Binti: Home is the story of every golden child who has fallen from grace. It’s about family and culture. How following your dreams can feel like turning your back on a collectivist home. I found myself genuinely tearing up at some of the more pivotal moments. There’s a level of beauty in the rawness. The author doesn’t shy away from giving you a complete view of Binti in her strength and weakness. This book is an encouragement to anyone scared to branch out from their traditional family. When I finished, I couldn’t wait to get into the third book to see how this character’s story ends.
MISSED THE FIRST BINTI REWIEW? READ IT HERE!
review of dr. nnedi okorafor's binti
by silk-Jazmyne hindus
“My science fiction has different ancestors - African ones,” says author Dr. Okorafor in her November 2017 TED talk. She’s an American born daughter of Nigerian parents born on April 8th, 1974. She began writing while recuperating from a surgery to resolve scoliosis and has since published multiple books and stories which reflect West African heritage and American life.
This particular book is about a young woman named Binti leaving home for the first time to attend a university very far away and without her family’s blessing. The reader is immediately presented with the human struggle of establishing oneself outside of their family. At just ninety pages, this Afrofuturist, young adult novella packs a lot of punch with its marriage of African tradition and technology, linked through the theme of human truth.
Binti is an incredibly well-rounded character. Her motivation is obvious, and the protagonist begins as one thing then evolves into another while remaining clear and concise at every point of the narrative. She’s believable, her plight relatable. In a world of transporters, astrolabes, and alien species, there is a constant thread of humanity concerning class and race relations, self- discovery, and personal growth.
The plot moves swiftly, as a novella should, and stays on task through each page. Sentences are concise yet incredibly poetic. There are lines so well written, I found myself just putting down the book to process. Binti describes her people as: “We prefer to explore the universe by traveling inward, as opposed to outward. No Himba has ever gone to Oomza Uni. So me being the only one on the ship was not that surprising. However, just because something ins’t surprising doesn’t mean it’s easy to deal with.” Lines like this made me understand Binti, and her people, on a spiritual level.
"I wanted to tell him that there was a code, that the pattern spoke my family’s bloodline, culture and history. That my father had designed the code and my mother and aunties had shown me how to braid it into my hair.” Hair braiding as mathematical genetic art? Yeah, she did that, and I was so there for it.

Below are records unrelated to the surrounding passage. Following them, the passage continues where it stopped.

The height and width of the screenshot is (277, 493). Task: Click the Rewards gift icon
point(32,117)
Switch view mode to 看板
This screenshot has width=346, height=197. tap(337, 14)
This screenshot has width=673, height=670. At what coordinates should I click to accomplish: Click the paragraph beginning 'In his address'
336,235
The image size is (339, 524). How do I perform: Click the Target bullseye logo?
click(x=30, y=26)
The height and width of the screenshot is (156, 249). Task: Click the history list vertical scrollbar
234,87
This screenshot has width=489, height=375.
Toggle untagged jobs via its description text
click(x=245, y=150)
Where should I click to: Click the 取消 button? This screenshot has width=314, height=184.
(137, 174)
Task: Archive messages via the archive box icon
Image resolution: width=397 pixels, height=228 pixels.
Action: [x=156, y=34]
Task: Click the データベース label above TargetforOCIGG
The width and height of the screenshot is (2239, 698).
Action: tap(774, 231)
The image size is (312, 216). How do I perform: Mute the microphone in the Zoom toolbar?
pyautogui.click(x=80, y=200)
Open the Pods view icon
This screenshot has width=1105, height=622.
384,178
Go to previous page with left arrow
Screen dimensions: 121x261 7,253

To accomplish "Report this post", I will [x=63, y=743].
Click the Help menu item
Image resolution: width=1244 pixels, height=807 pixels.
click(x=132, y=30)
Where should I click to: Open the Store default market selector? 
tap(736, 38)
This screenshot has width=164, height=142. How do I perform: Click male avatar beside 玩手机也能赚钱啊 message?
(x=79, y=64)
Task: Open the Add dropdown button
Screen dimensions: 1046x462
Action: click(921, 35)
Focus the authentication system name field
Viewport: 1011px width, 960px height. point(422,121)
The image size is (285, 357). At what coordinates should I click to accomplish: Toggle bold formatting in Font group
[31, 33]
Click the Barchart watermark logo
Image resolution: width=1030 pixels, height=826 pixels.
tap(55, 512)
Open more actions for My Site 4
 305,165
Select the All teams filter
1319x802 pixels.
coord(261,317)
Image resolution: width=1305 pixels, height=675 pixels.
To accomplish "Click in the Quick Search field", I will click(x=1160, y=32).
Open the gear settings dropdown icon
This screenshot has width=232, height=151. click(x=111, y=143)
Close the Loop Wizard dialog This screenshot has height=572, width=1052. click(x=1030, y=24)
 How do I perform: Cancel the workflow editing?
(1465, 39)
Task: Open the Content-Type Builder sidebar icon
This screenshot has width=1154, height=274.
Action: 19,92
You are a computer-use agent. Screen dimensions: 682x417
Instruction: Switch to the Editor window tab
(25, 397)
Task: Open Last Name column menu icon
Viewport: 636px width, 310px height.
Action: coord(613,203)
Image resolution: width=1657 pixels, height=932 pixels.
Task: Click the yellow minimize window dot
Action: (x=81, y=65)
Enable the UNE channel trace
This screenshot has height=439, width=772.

The author makes the case of noticing how the other girls are different from her yet immediately creates a connection based on how they are the same. Like my grandfather once told me. “It’s okay to be different. Being different don’t make no difference.” The plot is the epitome of going to college and meeting new friends who you probably wouldn’t have had the chance to know if it weren’t for higher education and seeing how similar humans are at our core.
I thoroughly enjoyed reading Binti not only because of the effortless world building but the pairing of the future with past traditions while exploring the human experience of creating oneself. I don’t want to offer to many criticisms due to the fact that there are two other books in the series that I haven’t yet read. Overall, this was a quick and enjoyable read that definitely lived up to the praise given to it.